PyCharm also gives you hints when you create a new class or use a function:

Jump to Definition
F12 shows you the usage of the symbol under your cursor and brings you to the declaration of classes, methods, and functions. In contrast to Sublime Text, this works flawlessly in PyCharm.
Debugging
PyCharm comes with a proper debugger. Have a look at the following image:

You can set a breakpoint at the line you’re interested in by clicking next to it (1). Then you click on the “debug” icon (2). PyCharm opens a variable explorer (3). Now you can decide if you want to step over / step into / step into my code / step out (4). It’s simple to use, but extremely valuable if you don’t have a clue what is going on.
Plugins
PyCharm comes has a Marketplace that offers 2354 plugins. For Python, I like Rainbow Brackets: If you have multiple brackets after each other, it becomes hard to read them. Rainbow brackets colors the matching brackets to support you.
Please let me know if you have any other plugin you use for Python!
Code Inspection
PyCharm has various linters that don’t have a comparable free static code analysis tool. They call this code inspection.
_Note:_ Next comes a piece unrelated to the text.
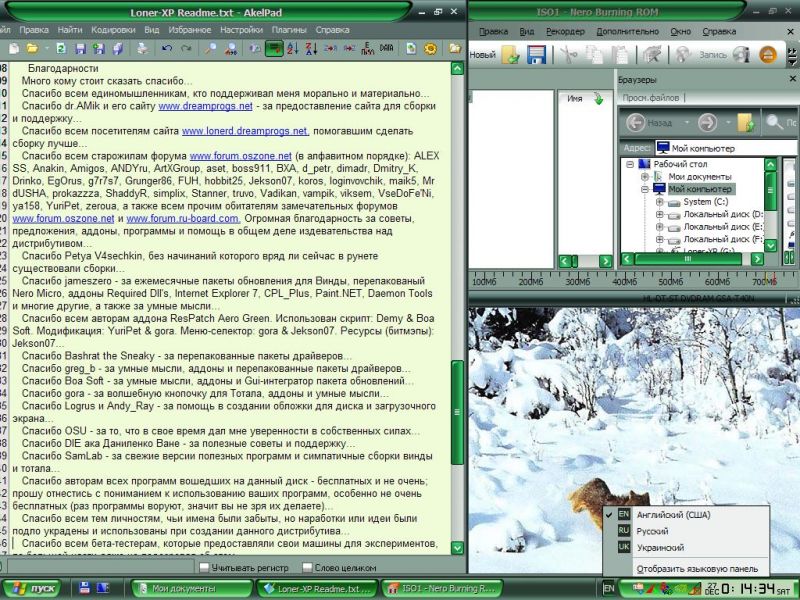800x600 pixels.
Task: Click the 'пуск' Start button
Action: (34, 589)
Cool rules I’ve noticed are:
- Spell checking: This works astonishingly well. Preventing typos is helpful because you don’t want to force downstream users to have to add typos e.g. if your function name was wrong.
- Documentation: PyCharm can check your docstrings against the function signature. This is pretty amazing 😻
In my example repository mpu I had a couple of those. This is a repository where I try hard to follow good practices.
Database Explorer
The database tool window is a part of PyCharm where I don’t know yet what to think about it. One the one hand, it is useful. On the other hand, I like the Unix philosophy:
Make each program do one thing well. To do a new job, build afresh rather than complicate old programs by adding new “features”.
There are a couple of programs which fulfil the same purpose:
- phpMyAdmin: For MySQL / MariaDB only
- SQLite Browser: For SQLite only
- Heidi SQL: MySQL, MariaDB, PostgreSQL, SQLite, Microsoft SQL Server
- DBeaver: All databases which have a JDBC or ODBC driver, including MySQL, PostgreSQL, SQLite
- Jetbrains DataGrip: Pretty much the same as the plugin, I suspect?
SciView
The Scientific View is essentially trying to offer the capabilities of a Jupyter Notebook within PyCharm.